Activity =>
Check every line of the material below for the string "agent", and return the ones that have it.

Records for this exercise =>
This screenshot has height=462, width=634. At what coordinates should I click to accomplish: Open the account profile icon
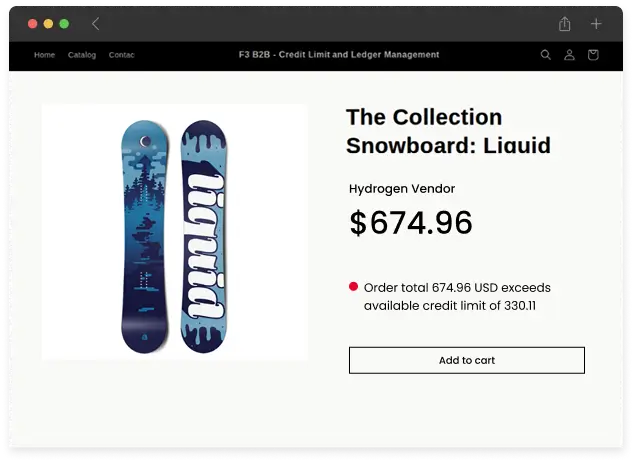[569, 55]
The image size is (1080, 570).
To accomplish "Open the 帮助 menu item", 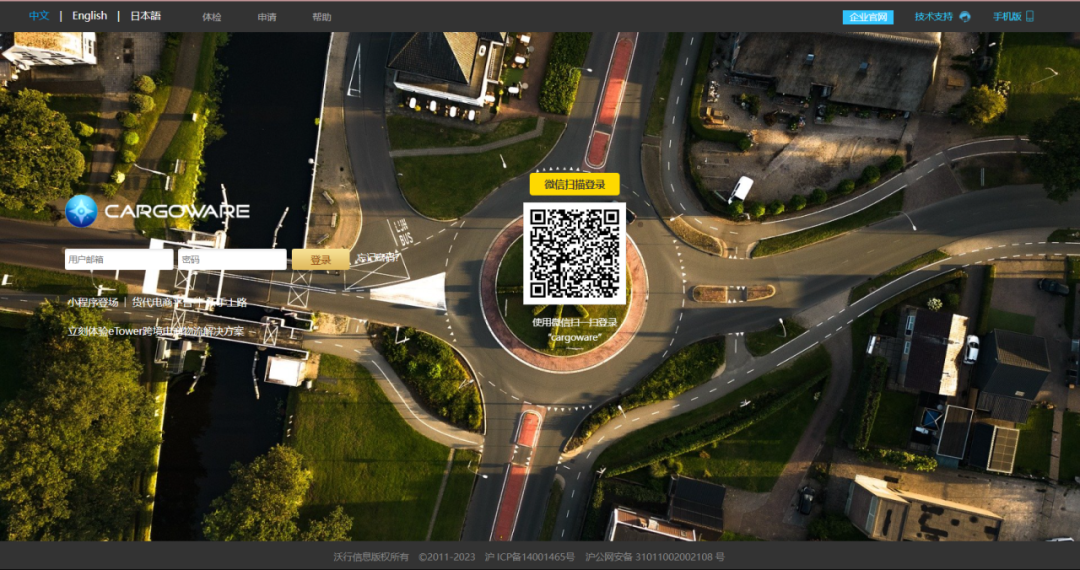I will [321, 17].
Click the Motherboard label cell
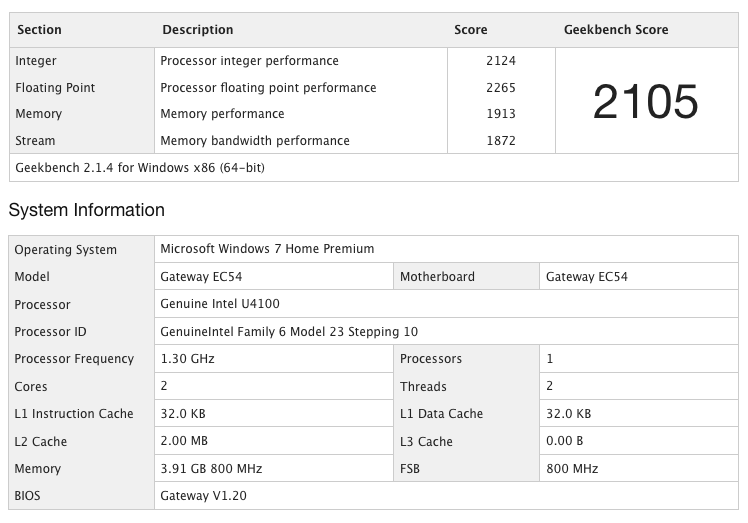This screenshot has width=748, height=523. pos(437,277)
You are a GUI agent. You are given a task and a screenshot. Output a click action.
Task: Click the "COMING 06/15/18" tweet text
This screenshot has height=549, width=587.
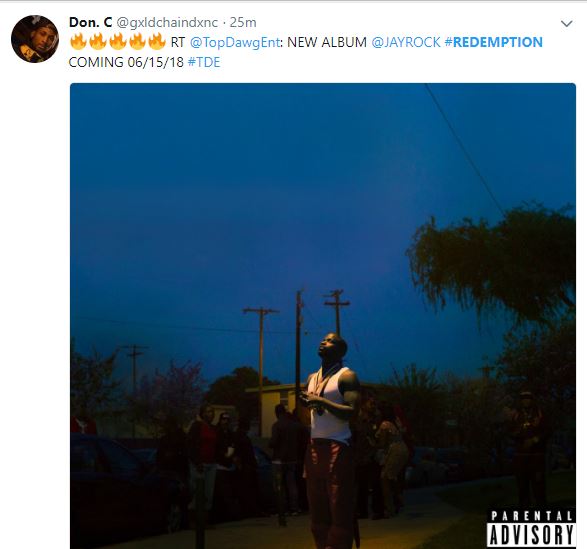126,62
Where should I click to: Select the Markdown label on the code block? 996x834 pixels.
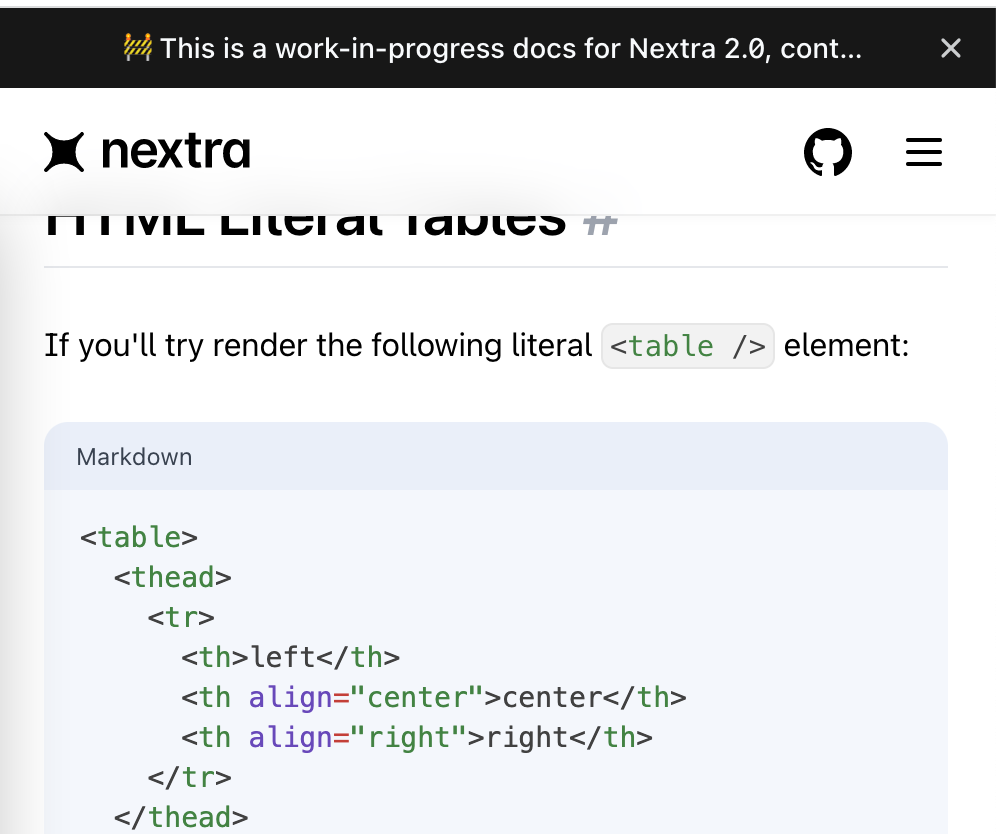[x=134, y=457]
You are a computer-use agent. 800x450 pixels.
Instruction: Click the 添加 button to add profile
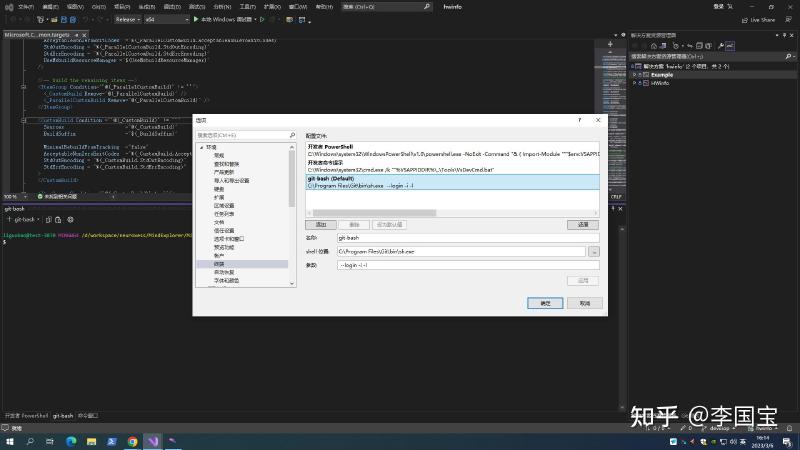pyautogui.click(x=322, y=224)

Solution to the exercise =>
You are a GUI agent. You are given a task and a screenshot. Output a click action.
You are a computer-use agent. 800x450 pixels.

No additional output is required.